Страница 17 из 24
– Почему? С детства всех диннов учат выдерживать даже самых надоедливых сыщиков?
– Не в этом дело… Просто многие динны не управляют делами самостоятельно. Такие, как Усели или Рамрик Ассели, например, – скорее исключение. И уж точно… Уж точно те, кого он убил, ничего не решали сами. Они были наследниками… А наследники, поверь моему опыту… Полностью во власти родителей в том, что касается ведения дел.

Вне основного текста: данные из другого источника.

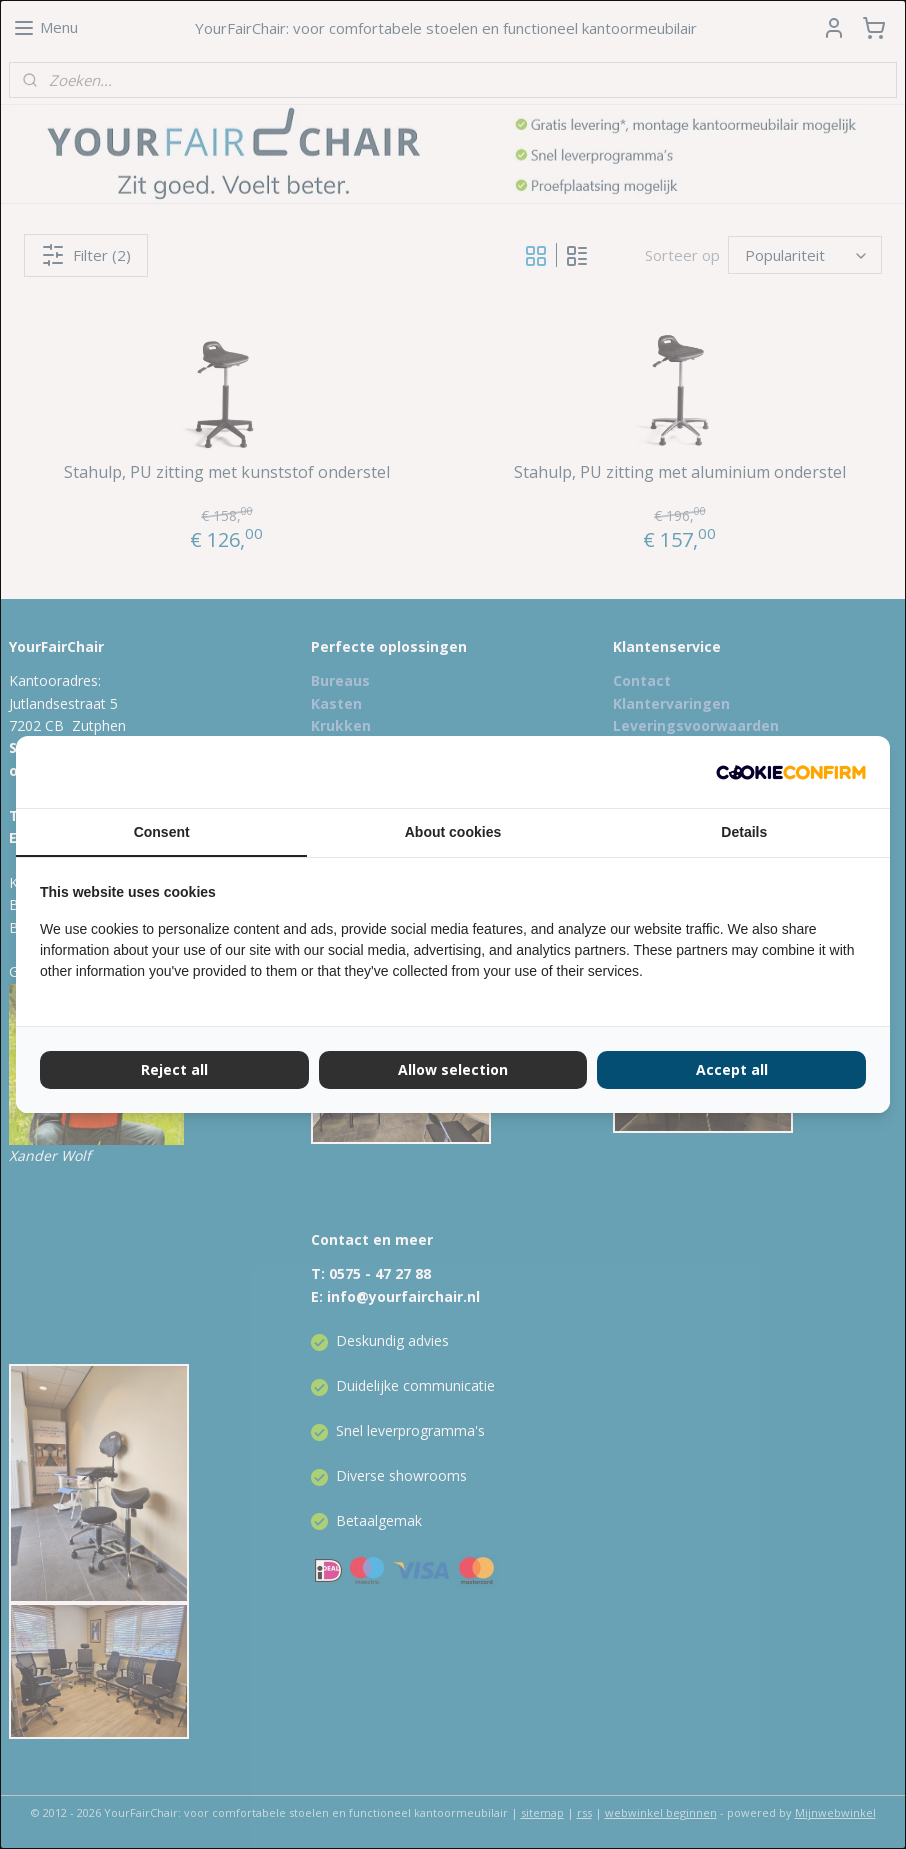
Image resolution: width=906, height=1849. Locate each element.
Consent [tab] (162, 832)
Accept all (732, 1069)
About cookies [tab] (453, 832)
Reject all (174, 1069)
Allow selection (453, 1069)
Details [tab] (744, 832)
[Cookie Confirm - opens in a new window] (791, 772)
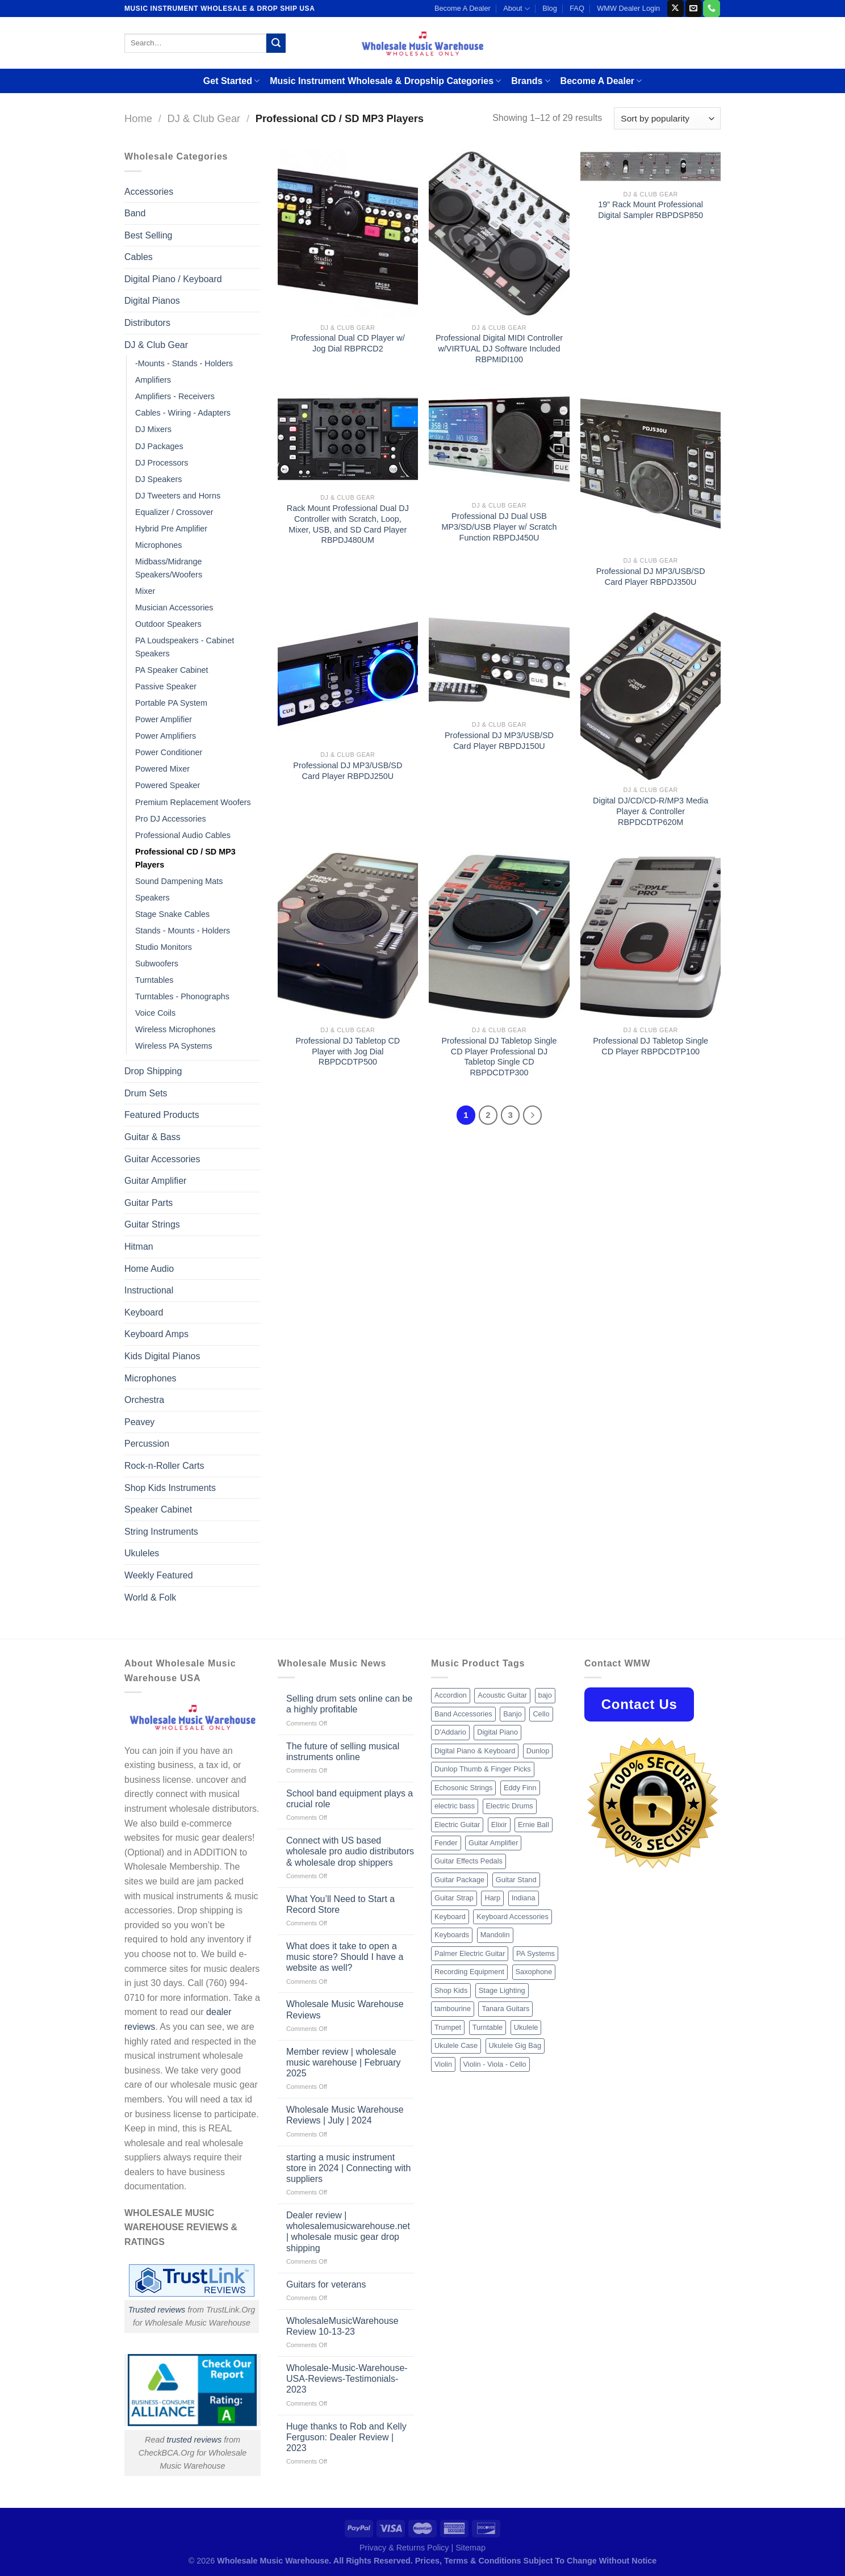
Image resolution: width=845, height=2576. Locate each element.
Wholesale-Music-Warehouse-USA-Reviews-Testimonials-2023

– Ведения дел, – медленно повторил Ульм. – Ведения дел – возможно, да. Но ведь есть что-то, чем ребята вроде тебя занимаются, да?
Омилия хмыкнула:
– Ребята «вроде меня»?
– Ты понимаешь, о чём я. Богатые ребята. Те, кто бывает у тебя в гостях. Чем они занимаются? Интересуются?
– Танцуют на балах. Ездят на охоту. Сражаются на поединках чести. Увиваются за девушками. Учатся. Занимаются благотворительностью. Иногда, да… – Омилия помедлила, – делами Кьертании…
– Политикой?
– Иногда. Рамсон и Аллеми точно ей интересовались… Я слышала даже, что они хотели войти в совет – но старшие, конечно, их не пропустили. А вот Селли я с ними никогда не видела. Мне кажется, кроме девчонок и вульгарных развлечений его ничто не занимало.
– «Вульгарных»? Это каких, например?
Омилия фыркнула, раздосадованная – вечно не ко времени, так или иначе голос Кораделы начинал звучать в ней:
– Ну, пробраться в Нижний город под прикрытием. Крутить романы с местными девчонками… Играть в азартные игры…
– Хм. – Унельм нахмурился, а потом повторил, загибая пальцы. – «Пробраться под прикрытием», «романы с местными», «азартные игры»… Мил, у меня для тебя плохие новости. Ты вульгарна.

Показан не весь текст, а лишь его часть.